Stick to a sleep schedule. Go to bed and wake up each day at the same time. As creatures of habit, people have difficulty in adjusting to changing sleep patterns. Sleeping later on weekends won’t fully make up for the lack of sleep during the week and will make it more difficult to wake up early on Monday morning.
Exercise is great but not too late in the day. Try to exercise at least 30 minutes on most days but not later than 4 or 5 hours before your bedtime.
Avoid nicotine and caffeine. Coffee, certain teas, colas, and dark chocolate contain the stimulant caffeine, and their effects can take as long as 8 hours to wear off fully. Therefore, a cup of coffee in the late afternoon can make it harder for you to fall asleep at night time. Nicotine is also a stimulant, often causing smokers to sleep only lightly. Furthermore, smokers often wake up too early in the morning because of nicotine withdrawal symptoms.
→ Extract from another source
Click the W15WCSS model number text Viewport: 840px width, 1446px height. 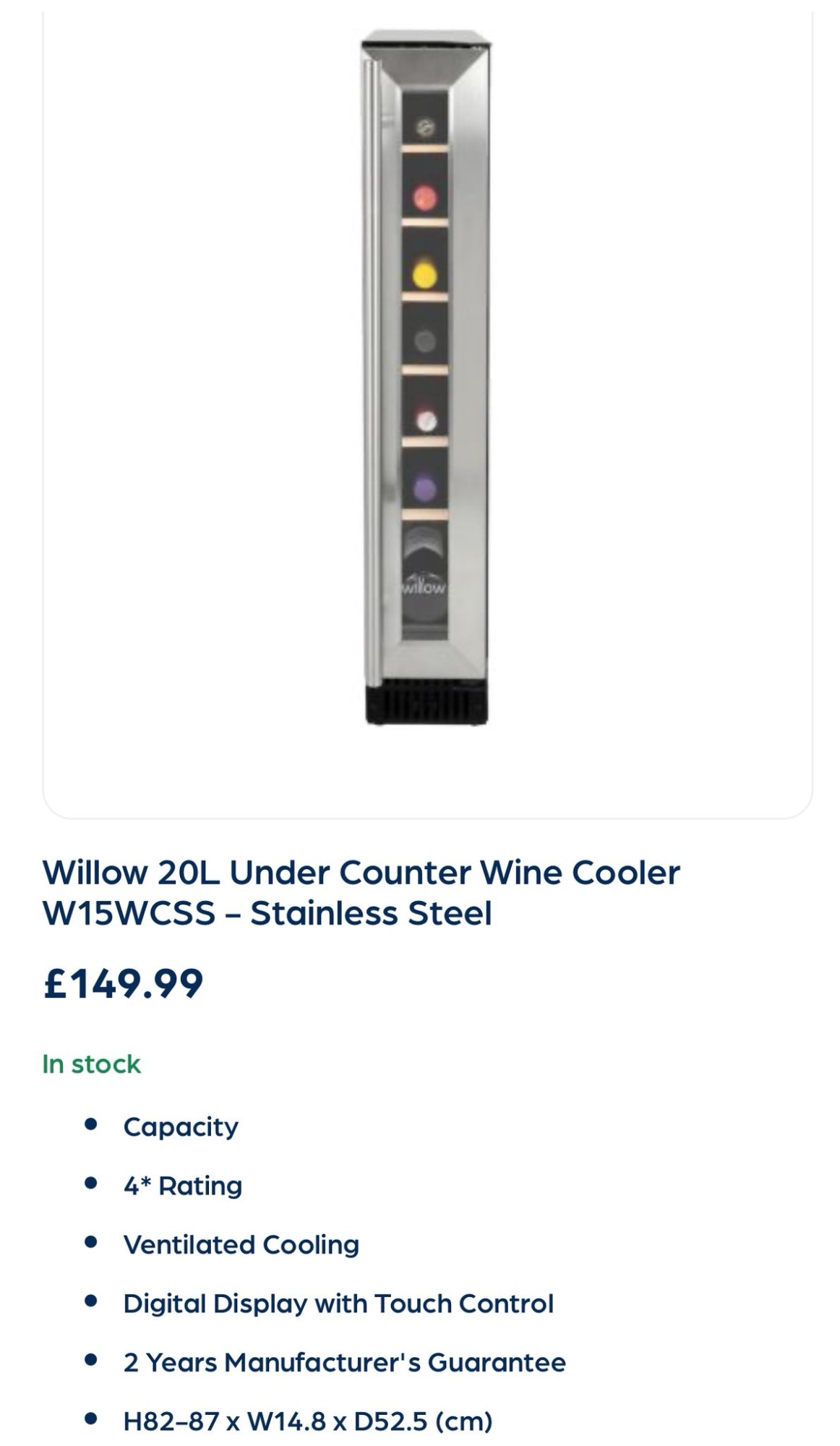[x=129, y=913]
Avoid alcoholic drinks just before bedtime. You might think having an alcoholic nightcap will help you sleep faster, but alcohol prevents you from REM sleep and deep sleep, keeping you longer in the lighter stages of sleep. You’ll also tend to wake up in the middle of the night when the effects of the alcohol have worn off. However, drinking alcohol in moderation is okay.
Avoid large beverages and meals late at night. A light snack is okay, but a large meal can cause indigestion that might interfere with sleep. And drinking too many fluids late at night might cause frequent awakenings to urinate.
Whenever possible, avoid medicines that disrupt or delay your sleep. Some commonly prescribed blood pressure, heart, or asthma medications, as well as some herbal and over-the-counter remedies for common allergies, coughs, and colds, may disrupt your sleep patterns. If you’ve got trouble sleeping, talk to your doctor (or pharmacist) to see if any medicines you’ve been taking might be contributing to your insomnia.
Don’t take naps after 4 p.m. Naps can help make up for lost sleep the night before, but late afternoon naps might make it harder to fall asleep at night time.
Relax before going to bed. Don’t over-schedule your day so that no time is left for resting. A reposing activity, such as listening to music or reading a book, should be part of your bedtime routine.
Take a hot bath before going to bed. The drop in body temperature after getting out of such bath might help you to feel sleepy, and it can help you to slow down and relax, so you might be more ready to sleep.
Have a good sleeping environment in your bedroom. Get rid of everything that might distract you from the act of sleeping, such as bright lights, noises, an uncomfortable mattress, or warm temperatures. You’ll sleep better if the temperature in your bedroom is kept on the cooler side. A computer / smartphone / tablet / television in your bedroom might become a distraction and prevent you from a needed sleep. Having a comfortable mattress and an ergonomic pillow will help you to guarantee a good night’s sleep.